Another burning question you might have: the cube is pivoting about its edge, so why aren't we using the elements of that inertia tensor? The inertia tensor for a cube rotating about its edge is, in fact, different, and in fact it isn't even diagonal. At the bottom of the fall when the cube is lying flat, it will be equal to
\[ \begin{aligned} \mathbf{I}_{\rm edge} = Ma^2 \left( \begin{array}{ccc} 5/12 & -1/4 & 0 \\ -1/4 & 5/12 & 0 \\ 0 & 0 & 2/3 \end{array} \right). \end{aligned} \]
The axis we're rotating about, \( \hat{z} \), is at least still principal in this way of looking at it. But the value of \( I \) here would be \( 8/3 Ma^2 \), not \( 1/6 Ma^2 \). Why shouldn't we use that number?
In the equations I wrote above, we've silently invoked one of the main results of this chapter, which is separation of kinetic energy between motion of the CM and motion relative to it:
\[ \begin{aligned} T = T_{CM} + T_{\rm rot}. \end{aligned} \]
To divide things up like this, the rotation is explicitly taken to be about the center of mass. Hence, we use \( I \) for rotation about the CM when we're accounting for the center of mass's translational motion separately. Of course, once we have the inertia tensor about the edge, nothing stops us from using that! Now the rotation includes all of the motion of the cube:
\[ \begin{aligned} mga (\sqrt{2} - 1) = \left( \frac{2}{3} ma^2 \right) \omega^2 \end{aligned} \]
and we find exactly the same answer for \( \omega \)!
You could object one more time at this point: that inertia tensor is only valid at the bottom of the fall. Why aren't we keeping track of how \( \mathbf{I} \) changes with time, in this approach? Really we should be, which tends to make it dangerous to work in the space frame, and was the motivation for developing the formalism to switch to the body frame in the first place. But we now know that we can describe the inertia matrix as it rotates, by using a rotation matrix. The rotation will be about the \( \hat{z} \) axis, so the matrix will take the form
\[ \begin{aligned} \mathbf{R} = \left( \begin{array}{ccc} \cos \theta & \sin \theta & 0 \\ -\sin \theta & \cos \theta & 0 \\ 0 & 0 & 1 \end{array} \right), \end{aligned} \]

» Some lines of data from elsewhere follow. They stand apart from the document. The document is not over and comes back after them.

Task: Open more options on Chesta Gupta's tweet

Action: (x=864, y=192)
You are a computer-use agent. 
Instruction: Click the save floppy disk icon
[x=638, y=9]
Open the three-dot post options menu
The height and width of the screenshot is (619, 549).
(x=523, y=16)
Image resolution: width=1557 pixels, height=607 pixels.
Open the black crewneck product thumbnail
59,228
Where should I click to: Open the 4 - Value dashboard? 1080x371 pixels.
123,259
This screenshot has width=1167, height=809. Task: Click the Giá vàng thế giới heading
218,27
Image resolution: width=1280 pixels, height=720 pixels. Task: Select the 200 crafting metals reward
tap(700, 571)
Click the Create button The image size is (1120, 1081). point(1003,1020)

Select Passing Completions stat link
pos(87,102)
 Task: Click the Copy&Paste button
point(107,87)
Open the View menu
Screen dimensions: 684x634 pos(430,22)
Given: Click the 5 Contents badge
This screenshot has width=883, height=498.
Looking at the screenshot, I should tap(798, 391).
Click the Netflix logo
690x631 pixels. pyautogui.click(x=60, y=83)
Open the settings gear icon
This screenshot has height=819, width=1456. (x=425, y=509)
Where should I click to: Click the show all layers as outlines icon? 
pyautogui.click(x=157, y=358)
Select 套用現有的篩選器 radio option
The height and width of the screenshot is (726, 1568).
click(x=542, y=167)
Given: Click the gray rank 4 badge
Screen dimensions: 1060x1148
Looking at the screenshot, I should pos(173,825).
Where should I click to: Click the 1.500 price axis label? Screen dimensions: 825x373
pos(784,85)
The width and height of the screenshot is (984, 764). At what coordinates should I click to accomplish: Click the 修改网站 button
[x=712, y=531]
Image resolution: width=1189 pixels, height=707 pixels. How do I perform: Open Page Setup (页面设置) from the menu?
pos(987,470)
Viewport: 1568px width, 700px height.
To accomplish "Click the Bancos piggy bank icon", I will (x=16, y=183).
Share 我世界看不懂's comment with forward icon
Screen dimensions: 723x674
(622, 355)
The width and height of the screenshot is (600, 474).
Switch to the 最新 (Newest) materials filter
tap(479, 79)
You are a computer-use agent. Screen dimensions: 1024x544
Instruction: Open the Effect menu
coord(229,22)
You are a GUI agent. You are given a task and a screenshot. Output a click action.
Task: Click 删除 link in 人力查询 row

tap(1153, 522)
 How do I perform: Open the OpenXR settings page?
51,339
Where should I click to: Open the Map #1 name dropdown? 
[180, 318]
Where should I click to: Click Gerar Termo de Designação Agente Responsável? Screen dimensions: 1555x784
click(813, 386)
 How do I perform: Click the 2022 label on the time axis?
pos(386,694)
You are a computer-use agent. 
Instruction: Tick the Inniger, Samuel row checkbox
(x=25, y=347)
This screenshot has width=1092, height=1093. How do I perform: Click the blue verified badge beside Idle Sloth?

and then at some angle \( \theta \) between 0 and \( \pi/4 \), the inertia tensor as the cube falls is
\[ \begin{aligned} \mathbf{I}'(\theta) = \mathbf{R} \mathbf{I} \mathbf{R}^T. \end{aligned} \]
The bad news is that the expression for \( \mathbf{I}' \) is very messy, too horrible to write on the board. The good news is that nothing changes in the \( \hat{z} \) direction! Since we're rotating about \( \hat{z} \), which is already principal, the rotation just scrambles the components in \( \hat{x} \) and \( \hat{y} \), but has no effect through the motion we're considering. This is a simple, but important observation: any rotation about a principal axis will leave it principal.